• Collected data:
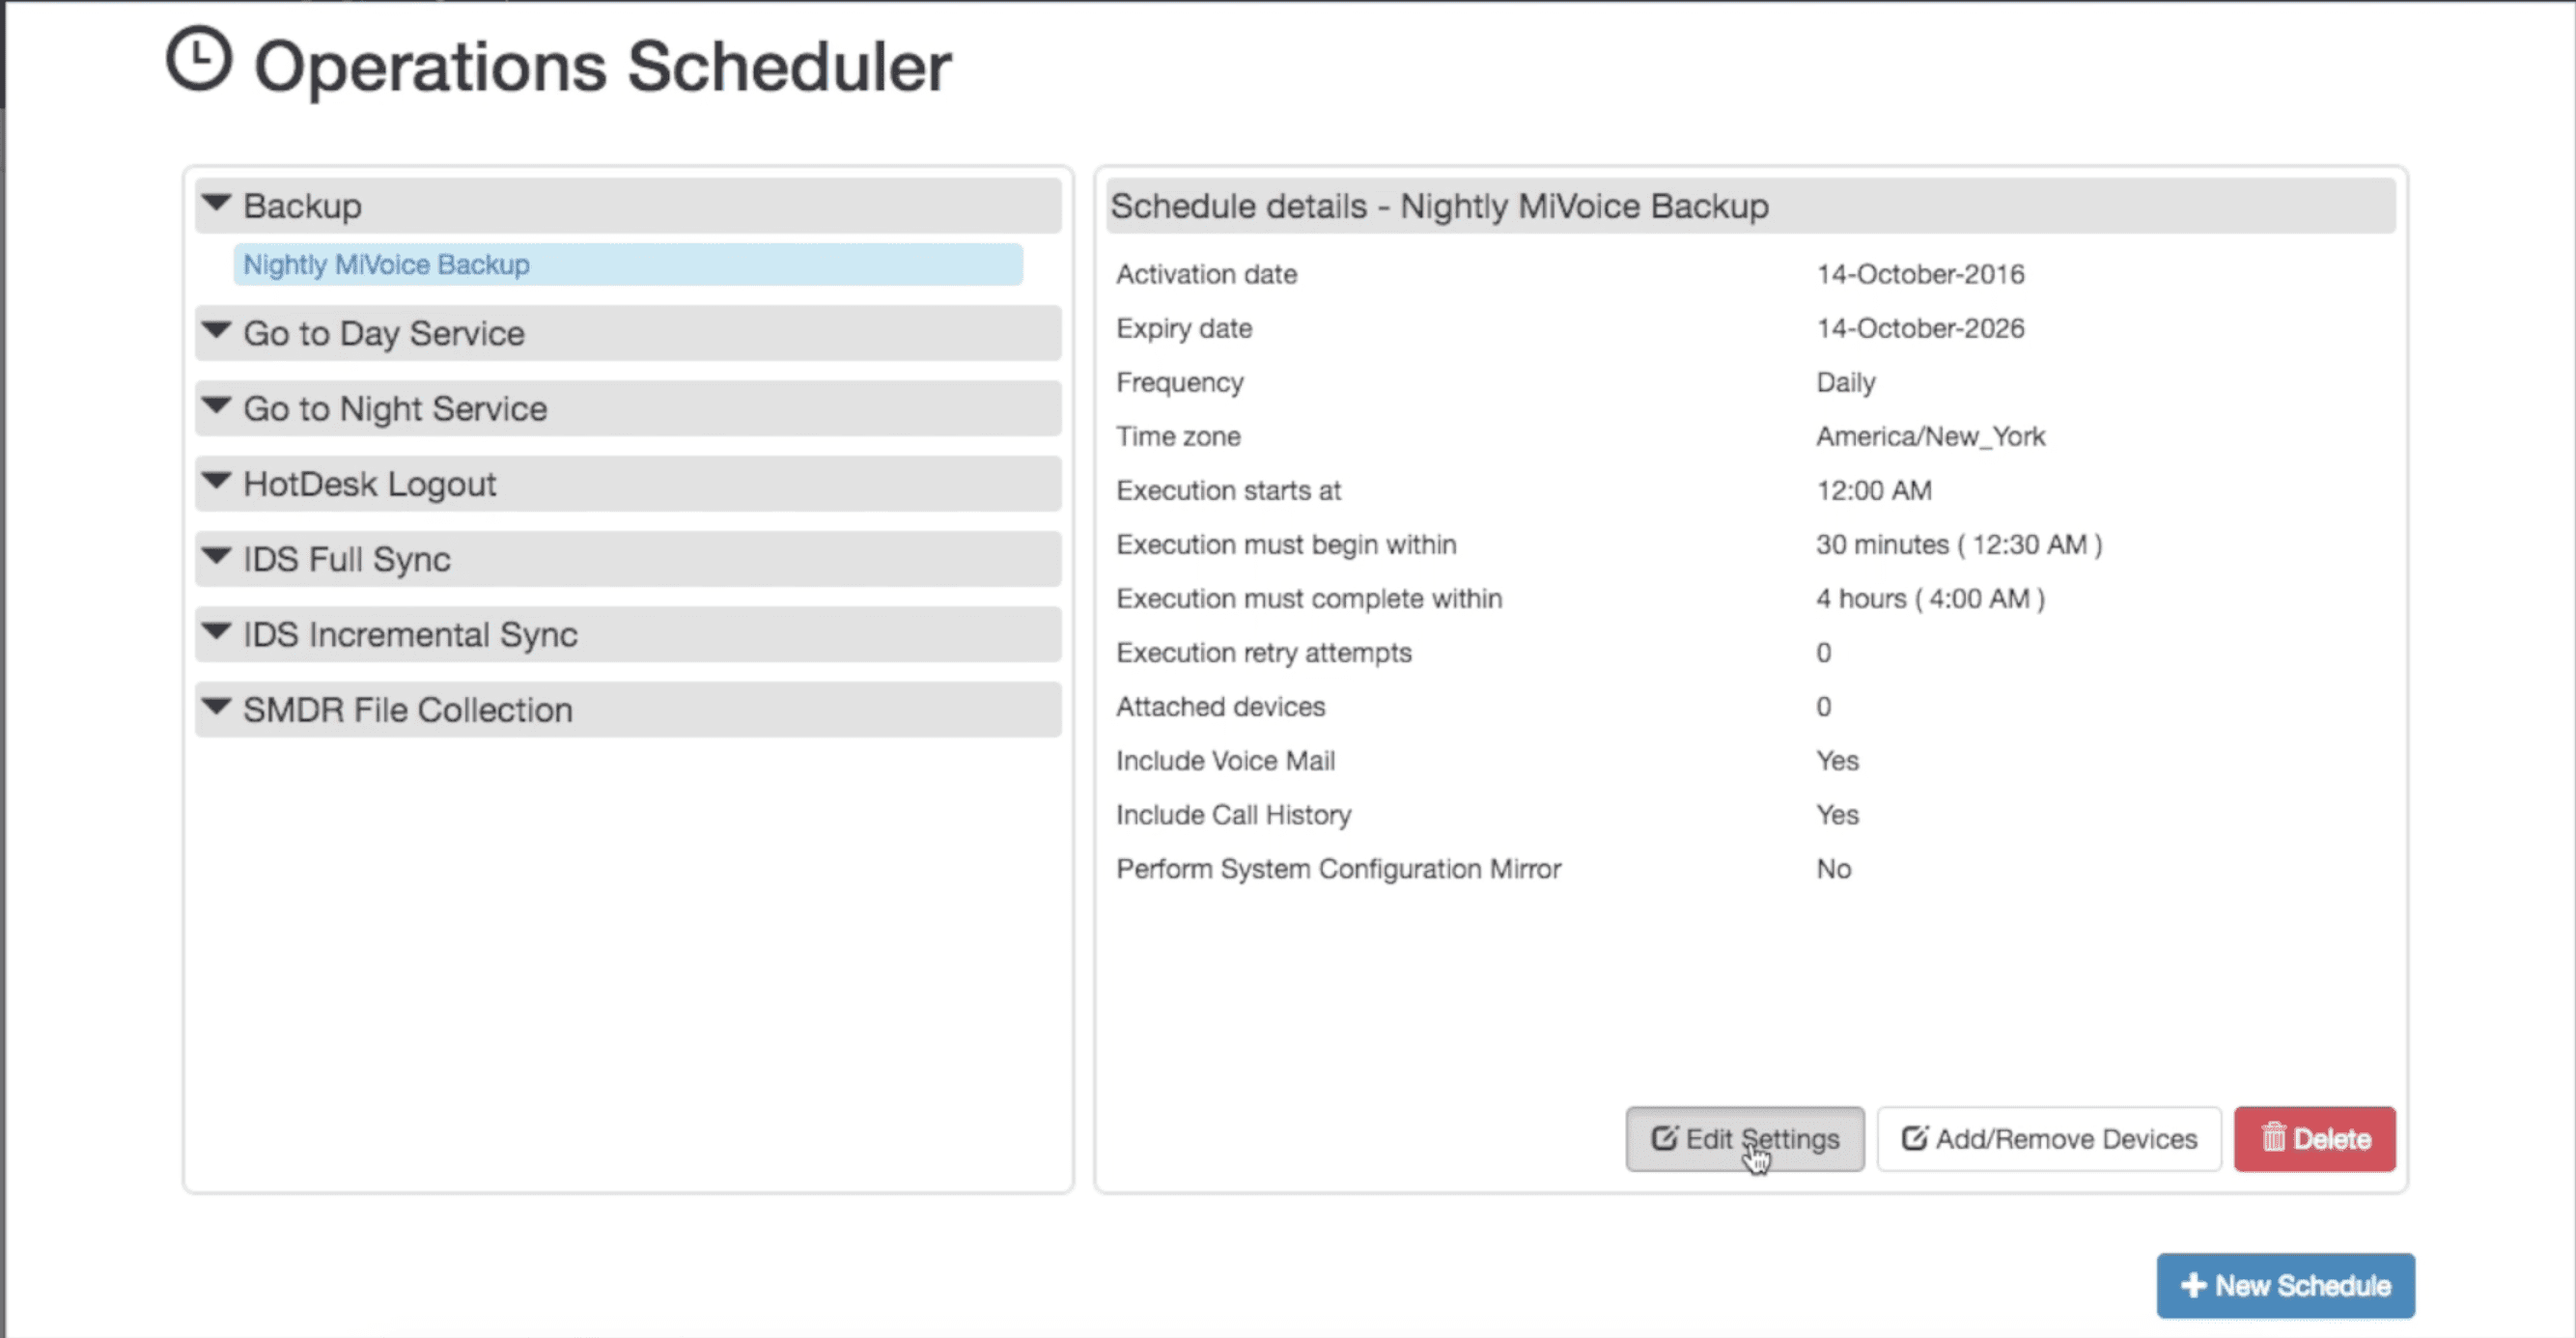Expand the IDS Full Sync triangle
Image resolution: width=2576 pixels, height=1338 pixels.
(217, 557)
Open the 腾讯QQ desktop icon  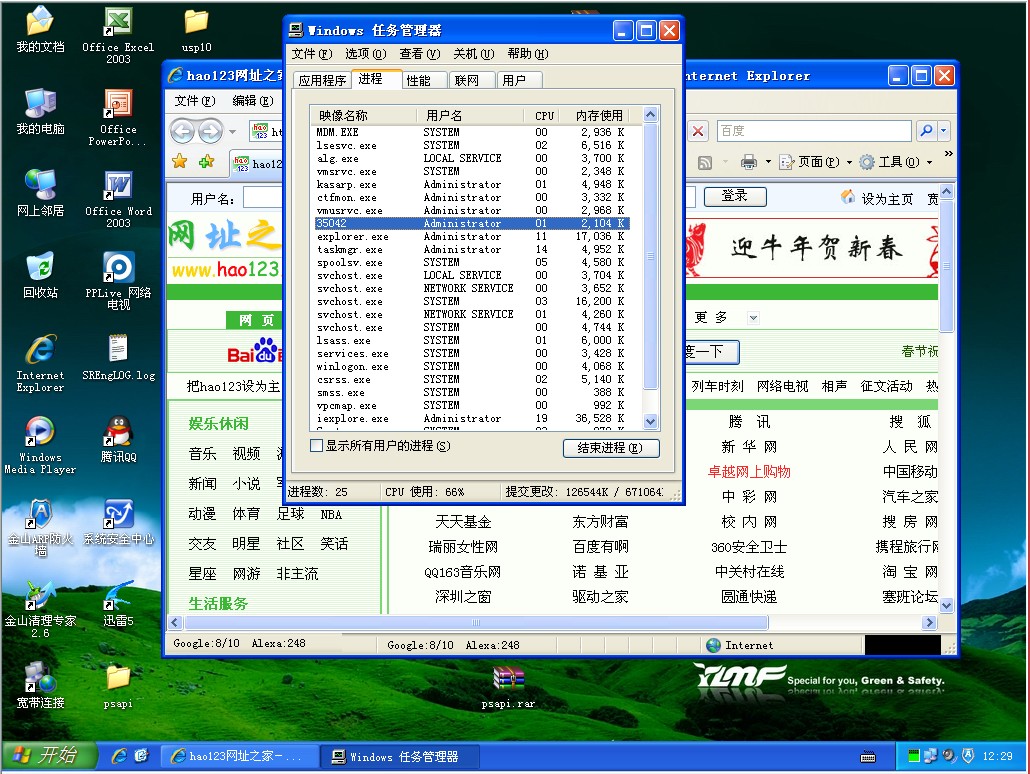[118, 434]
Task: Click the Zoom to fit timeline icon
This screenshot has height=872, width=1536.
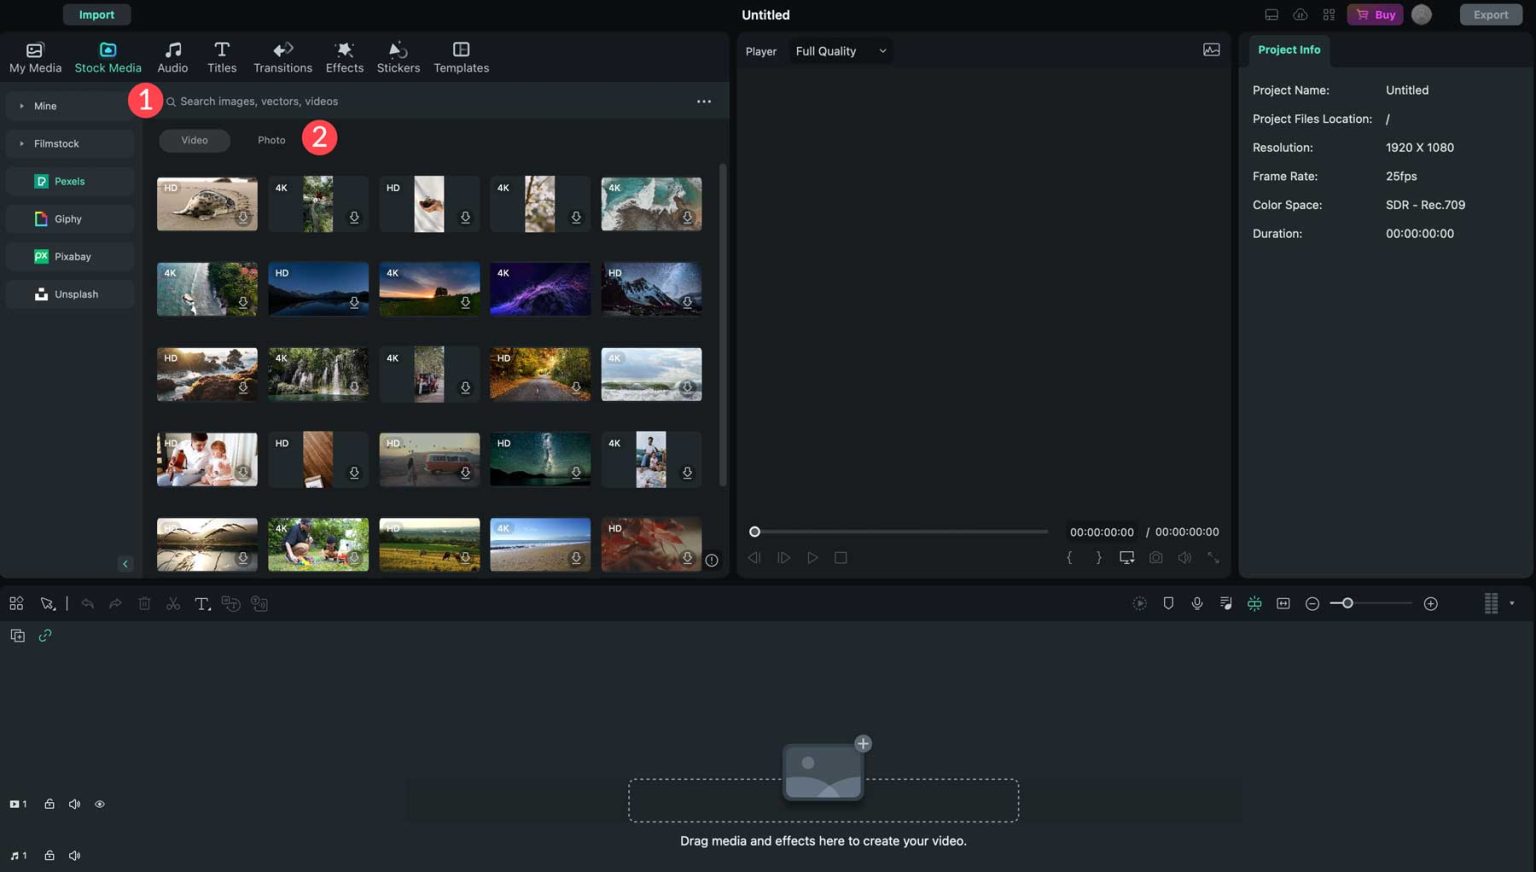Action: point(1283,603)
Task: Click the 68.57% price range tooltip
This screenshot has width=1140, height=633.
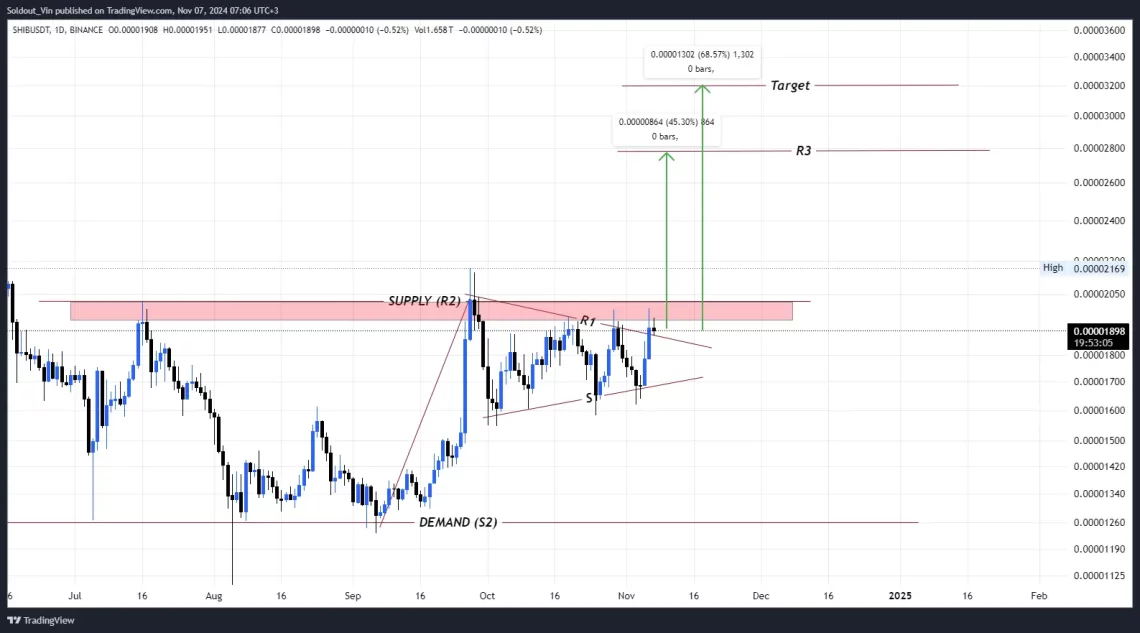Action: tap(702, 62)
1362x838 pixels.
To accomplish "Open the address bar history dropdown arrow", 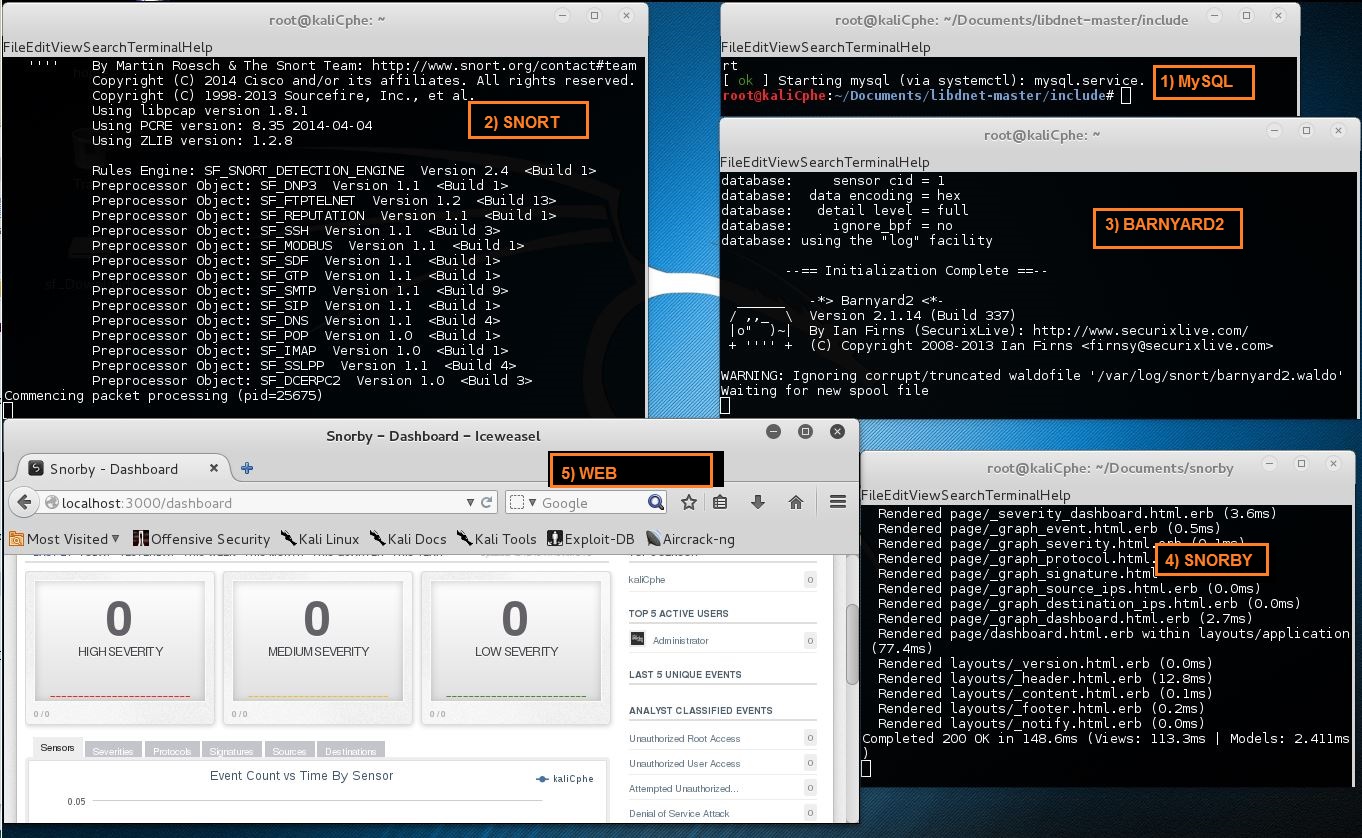I will pyautogui.click(x=471, y=503).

• EXERCISE:
Return only the lines of the records in which the string "Task" appears.

• ANSWER SPACE:
Task: Click the Zoom to fit timeline icon
Task: Click the 68.57% price range tooltip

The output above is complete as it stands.